REQUIRED TASKS.
#1 In the marbled murrelet text, which three states does the new report cover in finding a distinct murrelet population?
#2 Write the next paragraph of the marbled murrelet release, picking up after its final sentence.

SOURCE TEXT.
····················

Seattle- Rebuffing the anti-science stance of the Bush administration, the U.S. Fish and Wildlife Service Wednesday released a report finding that continued protection of marbled murrelets in Washington, Oregon, and California is required. This report replaces a 2004 review in which Bush political appointees reversed scientific and legal conclusions to try to eliminate protections for murrelets. The new report finds that the tri-state murrelet population is distinct and separate from other populations in Canada and Alaska.
"Science has won the day," said Noah Greenwald, biodiversity program director for the Center for Biological Diversity. "The marbled murrelet is severely imperiled and needs the protections of the Endangered Species Act to survive."
The report concluded that "
he species decline has been largely caused by extensive removal of late-successional and old-growth coastal forest which serve as nesting habitat for murrelets." It comes as Obama administration officials reconsider a Bush administration decision to increase logging of murrelet habitat in old-growth forests in western Oregon. Protection for the murrelets, as well as for salmon and northern spotted owls, stands in the way of this decision.

····················

RECORDS.
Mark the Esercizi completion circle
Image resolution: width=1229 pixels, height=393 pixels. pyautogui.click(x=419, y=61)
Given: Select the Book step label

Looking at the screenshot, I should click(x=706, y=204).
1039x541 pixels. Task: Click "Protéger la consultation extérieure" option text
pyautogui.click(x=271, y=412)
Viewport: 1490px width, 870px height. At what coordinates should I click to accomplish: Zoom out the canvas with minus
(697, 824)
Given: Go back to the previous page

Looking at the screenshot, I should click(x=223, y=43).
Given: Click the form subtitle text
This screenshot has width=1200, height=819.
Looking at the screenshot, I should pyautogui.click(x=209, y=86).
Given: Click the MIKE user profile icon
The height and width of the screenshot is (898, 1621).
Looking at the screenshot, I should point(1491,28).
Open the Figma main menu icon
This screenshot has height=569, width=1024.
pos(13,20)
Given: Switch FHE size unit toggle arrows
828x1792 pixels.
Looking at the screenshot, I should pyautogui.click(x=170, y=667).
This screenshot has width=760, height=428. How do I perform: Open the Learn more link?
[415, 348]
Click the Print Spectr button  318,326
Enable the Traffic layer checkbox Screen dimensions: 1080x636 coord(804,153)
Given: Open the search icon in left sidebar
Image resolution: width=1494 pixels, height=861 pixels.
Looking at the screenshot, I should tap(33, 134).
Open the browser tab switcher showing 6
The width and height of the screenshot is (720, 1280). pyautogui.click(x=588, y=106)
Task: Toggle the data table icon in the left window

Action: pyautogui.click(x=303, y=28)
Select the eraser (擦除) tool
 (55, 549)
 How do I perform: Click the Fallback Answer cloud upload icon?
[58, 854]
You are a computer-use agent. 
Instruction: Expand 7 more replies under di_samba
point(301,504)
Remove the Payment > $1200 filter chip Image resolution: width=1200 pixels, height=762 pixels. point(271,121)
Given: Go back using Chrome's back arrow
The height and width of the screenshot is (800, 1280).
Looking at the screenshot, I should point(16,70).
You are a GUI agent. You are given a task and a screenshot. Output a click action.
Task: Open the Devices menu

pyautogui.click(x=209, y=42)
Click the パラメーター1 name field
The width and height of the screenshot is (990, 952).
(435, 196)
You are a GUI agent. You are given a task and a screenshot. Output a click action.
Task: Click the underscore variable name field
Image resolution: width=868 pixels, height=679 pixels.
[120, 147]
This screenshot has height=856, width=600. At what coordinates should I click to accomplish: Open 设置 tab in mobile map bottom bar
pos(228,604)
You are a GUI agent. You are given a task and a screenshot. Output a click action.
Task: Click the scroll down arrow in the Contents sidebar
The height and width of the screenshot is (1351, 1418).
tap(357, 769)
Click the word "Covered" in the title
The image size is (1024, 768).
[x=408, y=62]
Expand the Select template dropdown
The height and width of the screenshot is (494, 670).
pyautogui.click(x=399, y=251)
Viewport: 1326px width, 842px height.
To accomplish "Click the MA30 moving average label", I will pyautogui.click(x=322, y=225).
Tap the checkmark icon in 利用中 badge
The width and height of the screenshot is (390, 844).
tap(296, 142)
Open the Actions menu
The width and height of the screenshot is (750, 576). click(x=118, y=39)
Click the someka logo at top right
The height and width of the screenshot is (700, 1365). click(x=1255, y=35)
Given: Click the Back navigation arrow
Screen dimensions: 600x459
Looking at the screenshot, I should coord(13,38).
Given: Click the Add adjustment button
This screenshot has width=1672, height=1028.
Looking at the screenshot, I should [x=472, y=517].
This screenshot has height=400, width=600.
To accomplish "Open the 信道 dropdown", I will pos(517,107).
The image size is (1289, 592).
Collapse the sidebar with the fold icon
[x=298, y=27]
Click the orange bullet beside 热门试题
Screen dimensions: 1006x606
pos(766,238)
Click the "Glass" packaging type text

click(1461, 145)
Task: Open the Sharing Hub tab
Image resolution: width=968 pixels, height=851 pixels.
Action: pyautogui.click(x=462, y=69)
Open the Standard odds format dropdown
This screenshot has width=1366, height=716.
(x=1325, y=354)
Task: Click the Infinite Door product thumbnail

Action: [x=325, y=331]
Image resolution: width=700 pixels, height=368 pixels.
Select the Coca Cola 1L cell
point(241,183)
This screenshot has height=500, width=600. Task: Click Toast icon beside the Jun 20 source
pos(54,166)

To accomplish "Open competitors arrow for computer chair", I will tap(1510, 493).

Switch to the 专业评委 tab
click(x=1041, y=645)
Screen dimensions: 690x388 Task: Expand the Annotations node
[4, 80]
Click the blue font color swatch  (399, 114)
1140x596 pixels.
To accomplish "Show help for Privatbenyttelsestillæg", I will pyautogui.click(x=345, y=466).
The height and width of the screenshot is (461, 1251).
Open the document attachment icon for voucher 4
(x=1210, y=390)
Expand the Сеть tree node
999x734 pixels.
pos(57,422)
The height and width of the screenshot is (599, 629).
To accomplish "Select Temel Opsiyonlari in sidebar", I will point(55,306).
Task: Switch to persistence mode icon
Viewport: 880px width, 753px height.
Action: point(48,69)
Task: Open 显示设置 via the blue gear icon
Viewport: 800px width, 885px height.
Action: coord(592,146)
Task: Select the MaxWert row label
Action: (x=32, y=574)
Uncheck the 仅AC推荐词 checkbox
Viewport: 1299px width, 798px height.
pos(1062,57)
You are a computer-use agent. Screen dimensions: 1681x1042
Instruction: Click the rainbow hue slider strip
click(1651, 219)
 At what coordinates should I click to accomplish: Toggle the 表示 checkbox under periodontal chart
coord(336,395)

····················

PER-TASK ANSWERS.
#1 Washington, Oregon, and California.

#2
"Today's report affirms the need to protect old-growth coastal forests used by this seabird to nest and raise their young — yet another in a growing list of reasons that the Obama administration should withdraw the Western Oregon Plan Revisions (also known as WOPR)," said Kristen Boyles, an Earthjustice attorney. "Protecting murrelet forests also helps recover salmon and spotted owl populations, clean our air from excess carbon, and prevent pollution from entering drinking water sources for communities all up and down the coast," continued Boyles, who has litigated to protect and defend the birds.